### DOCUMENT PASSAGE

I can’t believe I have to say this(pun intended), but if you are going to truly share the Gospel with someone you are going to have eventually speak the truth of sin and God’s love and sacrifice for our sin with someone who is lost.

Many Christians have forgotten this. While this fact is a problem there is a diagnosable cause and therefore a solution.

A while back it became very clear that Christianity had an image problem. For many reasons, we were seen as judgmental and too focused on people getting saved among other things. I will not go into full detail but if you are interested in this I suggest reading the book unChristian. It is a fascinating research study on the topic. But I will say that one of the driving forces behind these feelings was people who thought the best way to reach lost people was to treat them as marks and do a lot of yelling. To counter these terms like relational evangelism and showing your faith came to prominence. These things are great as they are focused more on the Biblical principles of loving people and the example of Jesus who would show people love and they would be drawn to the fact there was something different about Him. But this shift brought up another problem. Christians loving people to Hell.

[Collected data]
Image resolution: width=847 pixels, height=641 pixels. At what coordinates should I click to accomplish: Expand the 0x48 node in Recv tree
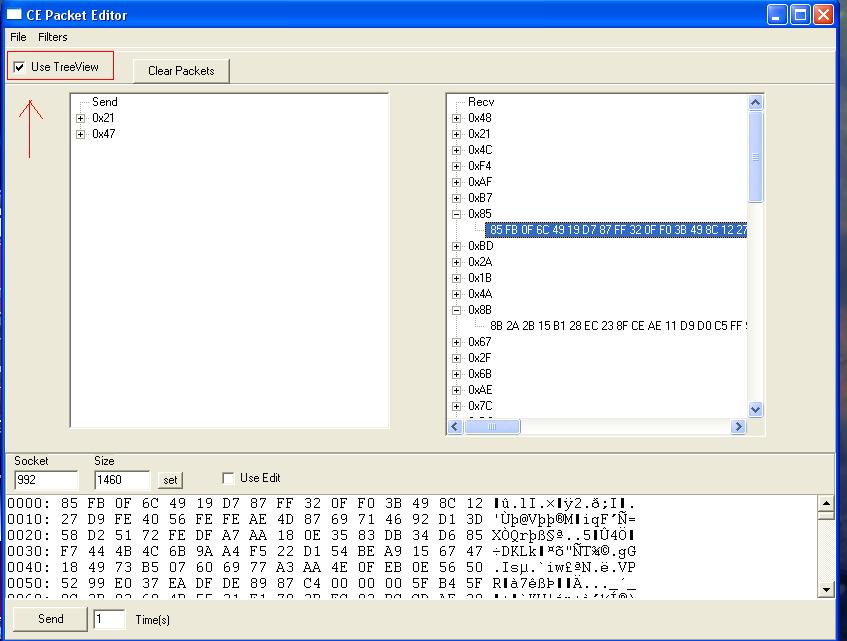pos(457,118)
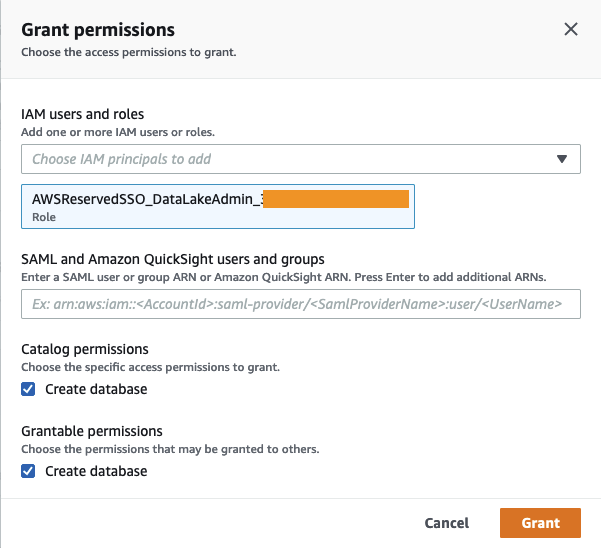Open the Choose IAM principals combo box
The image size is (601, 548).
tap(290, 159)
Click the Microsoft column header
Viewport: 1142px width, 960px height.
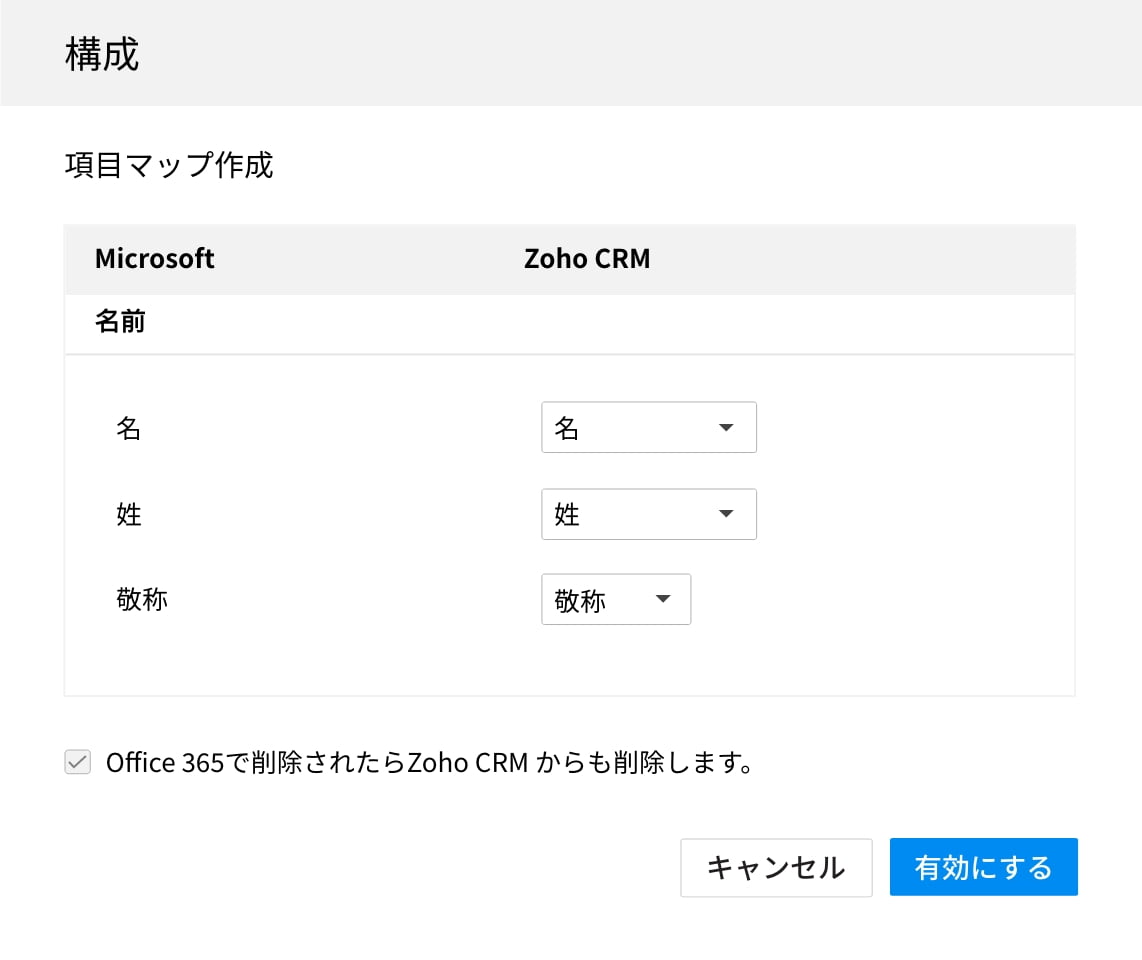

### TASK TO COMPLETE
Continue the post about sharing the Gospel from the point where it stops.

### RESULT
Okay, I do not know how widespread the usage of this term, where it originated from, or if it had a different original meeting. But we used it and I will tell you what it meant to us. This was people who would use the terms relational evangelism or showing people Jesus as a copout so they did not actually have to share the Gospel. Whether they were scared of offending someone, or just plain scared, they would never actually share the truth of who Jesus was, what he had done for them, and what He could do for the person they had developed the relationship with. So while they were being loving, they never actually shared true love by sharing the Gospel with someone.

This is true for a lot of people, and it may not be their fault. There is always the possibility that along the way we accidentally shared a message of setting an example, building relationships, but failing to share the truth, even it might have been unintentional.

But if we know what the major problem is then we can come up with a solution. I believe the solution might be to plant in our hearts and minds, and the hearts and minds of our students and leaders, two challenges.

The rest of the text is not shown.